From the entries that follow, copy exactly the lines beginning at the line holding "Skąd się bierze" and continuing through the line holding "Vídeos que Inspiran (155, 180)".

=== ENTRIES SUPPLIED ===

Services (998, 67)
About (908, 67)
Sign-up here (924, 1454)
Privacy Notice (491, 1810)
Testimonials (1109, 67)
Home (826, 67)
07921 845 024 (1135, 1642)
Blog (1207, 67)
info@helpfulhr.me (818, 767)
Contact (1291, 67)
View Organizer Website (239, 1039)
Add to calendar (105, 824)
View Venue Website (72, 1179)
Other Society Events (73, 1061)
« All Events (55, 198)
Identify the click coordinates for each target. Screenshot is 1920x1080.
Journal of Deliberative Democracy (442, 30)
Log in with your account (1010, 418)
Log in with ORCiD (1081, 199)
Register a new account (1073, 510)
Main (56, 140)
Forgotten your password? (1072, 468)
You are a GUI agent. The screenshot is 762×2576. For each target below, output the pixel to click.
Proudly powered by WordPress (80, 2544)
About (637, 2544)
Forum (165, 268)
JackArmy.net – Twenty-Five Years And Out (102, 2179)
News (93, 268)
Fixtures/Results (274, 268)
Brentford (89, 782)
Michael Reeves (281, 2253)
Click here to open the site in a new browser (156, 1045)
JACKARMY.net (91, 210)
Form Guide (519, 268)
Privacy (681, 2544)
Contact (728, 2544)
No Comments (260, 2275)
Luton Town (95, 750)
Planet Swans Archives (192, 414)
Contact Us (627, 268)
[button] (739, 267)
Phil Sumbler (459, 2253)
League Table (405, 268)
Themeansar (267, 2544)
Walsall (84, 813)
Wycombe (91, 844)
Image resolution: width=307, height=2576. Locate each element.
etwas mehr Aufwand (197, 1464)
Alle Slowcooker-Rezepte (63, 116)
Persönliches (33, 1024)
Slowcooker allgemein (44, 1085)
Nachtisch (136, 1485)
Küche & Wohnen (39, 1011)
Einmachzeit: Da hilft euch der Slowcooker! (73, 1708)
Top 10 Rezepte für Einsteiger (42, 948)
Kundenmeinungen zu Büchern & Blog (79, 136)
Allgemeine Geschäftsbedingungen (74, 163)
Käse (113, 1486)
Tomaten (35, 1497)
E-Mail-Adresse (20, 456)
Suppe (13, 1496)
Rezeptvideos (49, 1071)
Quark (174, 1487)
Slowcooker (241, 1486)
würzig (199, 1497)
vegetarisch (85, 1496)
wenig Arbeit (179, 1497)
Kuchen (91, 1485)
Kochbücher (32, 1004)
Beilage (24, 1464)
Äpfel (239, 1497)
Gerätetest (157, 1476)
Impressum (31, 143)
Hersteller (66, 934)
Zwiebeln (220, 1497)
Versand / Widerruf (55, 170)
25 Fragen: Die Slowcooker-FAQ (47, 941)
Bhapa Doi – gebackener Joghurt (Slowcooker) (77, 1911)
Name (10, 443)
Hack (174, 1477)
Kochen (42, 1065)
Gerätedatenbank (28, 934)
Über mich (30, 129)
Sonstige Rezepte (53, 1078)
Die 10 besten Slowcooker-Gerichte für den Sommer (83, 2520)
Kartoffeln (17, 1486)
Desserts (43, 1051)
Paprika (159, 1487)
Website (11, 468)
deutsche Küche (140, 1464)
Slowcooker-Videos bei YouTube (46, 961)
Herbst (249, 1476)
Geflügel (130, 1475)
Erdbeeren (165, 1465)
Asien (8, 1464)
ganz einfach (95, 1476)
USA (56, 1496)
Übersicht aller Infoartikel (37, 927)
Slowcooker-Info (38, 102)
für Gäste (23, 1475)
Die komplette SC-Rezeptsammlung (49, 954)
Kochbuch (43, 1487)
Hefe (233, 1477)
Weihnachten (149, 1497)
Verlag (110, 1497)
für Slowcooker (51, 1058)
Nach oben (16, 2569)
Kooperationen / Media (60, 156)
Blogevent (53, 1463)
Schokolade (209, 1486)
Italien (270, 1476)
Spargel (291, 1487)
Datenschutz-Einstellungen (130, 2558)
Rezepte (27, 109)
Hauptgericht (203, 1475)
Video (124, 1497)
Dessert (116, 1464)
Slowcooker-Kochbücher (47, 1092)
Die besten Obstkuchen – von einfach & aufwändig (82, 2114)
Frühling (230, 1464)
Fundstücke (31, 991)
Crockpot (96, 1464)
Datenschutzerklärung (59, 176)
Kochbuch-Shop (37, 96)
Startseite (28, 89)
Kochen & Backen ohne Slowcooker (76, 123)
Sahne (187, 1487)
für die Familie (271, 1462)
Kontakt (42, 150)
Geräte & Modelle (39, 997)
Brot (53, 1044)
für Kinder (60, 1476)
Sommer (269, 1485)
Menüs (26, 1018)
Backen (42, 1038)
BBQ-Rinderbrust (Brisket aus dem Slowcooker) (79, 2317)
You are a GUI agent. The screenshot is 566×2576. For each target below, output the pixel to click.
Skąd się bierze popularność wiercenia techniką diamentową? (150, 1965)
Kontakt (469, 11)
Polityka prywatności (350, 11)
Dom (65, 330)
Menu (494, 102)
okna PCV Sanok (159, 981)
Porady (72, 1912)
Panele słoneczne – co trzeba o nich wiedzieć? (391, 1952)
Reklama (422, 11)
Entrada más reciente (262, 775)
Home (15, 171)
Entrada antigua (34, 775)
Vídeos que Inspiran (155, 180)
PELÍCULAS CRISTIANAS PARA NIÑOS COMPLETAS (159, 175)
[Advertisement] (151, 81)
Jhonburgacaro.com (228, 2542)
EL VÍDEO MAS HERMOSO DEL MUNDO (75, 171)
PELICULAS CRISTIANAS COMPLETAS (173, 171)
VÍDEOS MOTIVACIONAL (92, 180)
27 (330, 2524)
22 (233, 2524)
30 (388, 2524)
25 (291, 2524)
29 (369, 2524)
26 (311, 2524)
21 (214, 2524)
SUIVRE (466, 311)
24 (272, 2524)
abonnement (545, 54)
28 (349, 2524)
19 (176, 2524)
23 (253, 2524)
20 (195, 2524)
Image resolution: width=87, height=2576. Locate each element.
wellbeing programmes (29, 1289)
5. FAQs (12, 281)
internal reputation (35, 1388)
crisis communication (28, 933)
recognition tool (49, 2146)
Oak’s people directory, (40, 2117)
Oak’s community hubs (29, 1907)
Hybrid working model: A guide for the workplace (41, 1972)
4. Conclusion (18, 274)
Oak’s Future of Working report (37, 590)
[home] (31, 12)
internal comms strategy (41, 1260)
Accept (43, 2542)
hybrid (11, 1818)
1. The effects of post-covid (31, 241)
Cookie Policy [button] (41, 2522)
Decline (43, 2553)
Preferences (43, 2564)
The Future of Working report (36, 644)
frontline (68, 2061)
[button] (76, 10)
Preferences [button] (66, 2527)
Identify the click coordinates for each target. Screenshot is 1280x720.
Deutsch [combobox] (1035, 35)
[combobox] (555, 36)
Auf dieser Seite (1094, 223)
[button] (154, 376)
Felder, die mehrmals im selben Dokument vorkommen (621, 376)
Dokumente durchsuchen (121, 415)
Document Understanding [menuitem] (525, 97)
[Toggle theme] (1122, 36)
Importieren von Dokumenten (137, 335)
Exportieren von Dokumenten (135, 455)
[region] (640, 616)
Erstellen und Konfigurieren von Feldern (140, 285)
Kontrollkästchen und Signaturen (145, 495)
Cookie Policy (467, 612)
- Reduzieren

===

> [YOUR SOLUTION]:
Skąd się bierze popularność wiercenia techniką diamentową? (150, 1965)
Kontakt (469, 11)
Polityka prywatności (350, 11)
Dom (65, 330)
Menu (494, 102)
okna PCV Sanok (159, 981)
Porady (72, 1912)
Panele słoneczne – co trzeba o nich wiedzieć? (391, 1952)
Reklama (422, 11)
Entrada más reciente (262, 775)
Home (15, 171)
Entrada antigua (34, 775)
Vídeos que Inspiran (155, 180)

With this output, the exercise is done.